D'Alegre has other ideas, four fresh units of French Gendarmes are heading for the crumbling French right.
We are almost at the end of turn 2 (a turn ended half way through on an equal initiative roll and is not included in the turn count). We have been playing for going on for under 3 hours but, it already looks like another Spanish victory.

This last week I have based up the newly painted figures (102 infantry, 40 cavalry). I have also taken a break from painting (my own, but not client's)  figures to paint up the two buildings in my spare time. They are a stable, and a balconied residential block. I also took the the opportunity to make a long, free standing, high, wall which now forms part of Cerignola - you can see it in some shots in front of the second pictured building - see the 'D'Ars is counterattacked' shot.

Sunday 10 March 2013

Cerignola 1503 at 1:20

As regulars will know, this battle has become almost habitual on this blog. I am currently working towards putting on Cerignola 1503, as a demo-game, at Sheffield Triples on 18th / 19th May 2013. Peter and I will be running the game using our house rules, Hell Broke Loose. Because it is going 'out and about', I have decided to make it more of a spectacle by increasing the number of figures involved. It is now scaled at 1 figure to 20 men.

The figures are nearly finished. I have three more units of Foundry men-at-arms to paint (these will replace the units in Gonsalvo's command - currently they are represented by two units of WoR knights and a unit of archer cavalry). When these figures are finished I will have to do 5 cavalry standards - mainly Italian; the 3/32 'flag pole' tubing has been ordered!

Other jobs, still pending, are to finish the two buildings and make a 12" section of earthworks ( I'll probably make several sections with the gabions purchased at Vapnartak) and match it to the existing ones. I also have to lighten the shade of the baize cloth with yellow and caramel spray paint. Yellow is the prime colour for this; two more cans of yellow paint have been ordered!
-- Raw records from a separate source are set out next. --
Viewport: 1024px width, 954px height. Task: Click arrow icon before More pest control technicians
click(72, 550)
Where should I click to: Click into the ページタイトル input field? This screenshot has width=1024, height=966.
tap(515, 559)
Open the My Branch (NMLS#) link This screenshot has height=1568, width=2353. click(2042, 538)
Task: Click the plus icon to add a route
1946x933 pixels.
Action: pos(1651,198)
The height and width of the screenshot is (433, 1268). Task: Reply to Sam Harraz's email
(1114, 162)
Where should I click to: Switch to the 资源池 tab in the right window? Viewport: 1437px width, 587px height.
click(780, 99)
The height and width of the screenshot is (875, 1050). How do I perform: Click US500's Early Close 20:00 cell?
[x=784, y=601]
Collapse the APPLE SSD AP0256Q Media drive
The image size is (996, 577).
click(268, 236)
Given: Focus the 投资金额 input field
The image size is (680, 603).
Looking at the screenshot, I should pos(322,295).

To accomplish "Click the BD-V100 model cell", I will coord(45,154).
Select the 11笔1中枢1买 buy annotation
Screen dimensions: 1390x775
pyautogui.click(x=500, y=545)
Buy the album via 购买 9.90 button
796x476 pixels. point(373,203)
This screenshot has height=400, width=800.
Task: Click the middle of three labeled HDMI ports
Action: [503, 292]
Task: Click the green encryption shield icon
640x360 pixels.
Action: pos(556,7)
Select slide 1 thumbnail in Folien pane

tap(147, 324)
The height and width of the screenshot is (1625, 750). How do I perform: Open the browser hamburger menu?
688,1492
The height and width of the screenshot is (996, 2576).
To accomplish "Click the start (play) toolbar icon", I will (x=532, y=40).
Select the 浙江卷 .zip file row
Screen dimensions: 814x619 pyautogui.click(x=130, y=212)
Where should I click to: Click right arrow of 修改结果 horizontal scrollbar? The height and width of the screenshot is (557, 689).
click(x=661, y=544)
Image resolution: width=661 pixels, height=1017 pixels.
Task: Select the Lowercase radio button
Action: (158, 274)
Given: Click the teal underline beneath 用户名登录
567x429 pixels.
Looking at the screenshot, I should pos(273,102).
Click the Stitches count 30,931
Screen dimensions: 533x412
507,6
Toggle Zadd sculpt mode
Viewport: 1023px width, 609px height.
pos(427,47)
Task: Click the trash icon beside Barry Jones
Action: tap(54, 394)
The main change to the scenario is that D'Alegre, commanding the French rearguard, will start off-table, kinda. Initially, I thought of having him arrive on the second or third turn in a typical 'wargame scenario' way. Then, thinking about the variable move distances in Hell Broke Loose, I decided to have him visibly march to the battlefield; he must physically march across one end of the table before arriving. The white arrows on the deployment map show the exit and entrance points. I like this idea because it should build in more tension, and stuff will not just appear on the table from out of a box.

French Order of Battle
The French [blue] battle line; Louis d'Armagnac, Duke of Nemours, commanding [A].
Louis d'Ars [B]: 3 units of 8 gendarmes, 2 units of mounted crossbows.
Tambien Chandieu [C]: 1 unit of 180 Swiss pike.
Gespard de Coligny [D]: 6 units of 12 French crossbow, 2 units of 36 French pike.

Yves d'Alegre [E]: 4 units of 8 gendarmes, 4 units of 8 Stradiots, 4 batteries of 1 gun.

All in column and marching to the battlefield.

Spanish Order of Battle
The Spanish battle line: Gonsalvo de Cordoba [A] commanding.
Gonsalvo de Cordoba [A]: 3 units of 8 Spanish men-at-arms. (These are the troops that need replacing).

Fabricio Colonna [B]: 3 units of 8 Italian condottiere men-at-arms.
Diego de Paredes [C]: 2 units of 36 Spanish infantry in colonela, 2 units of 16 Italian arquebusier.
Fabricio Zamudio [D]: 1 unit of 90 Landsknecht pike, 1 unit of 12 Landsknecht arquebusier.
Pizarro de Paredes [E]: 2 units of 36 Spanish infantry in colonela, 2 units of 8 Spanish genitors, 1 unit of Italian mounted crossbow.
Pedro Navarro [F]: 2 batteries of 1 gun.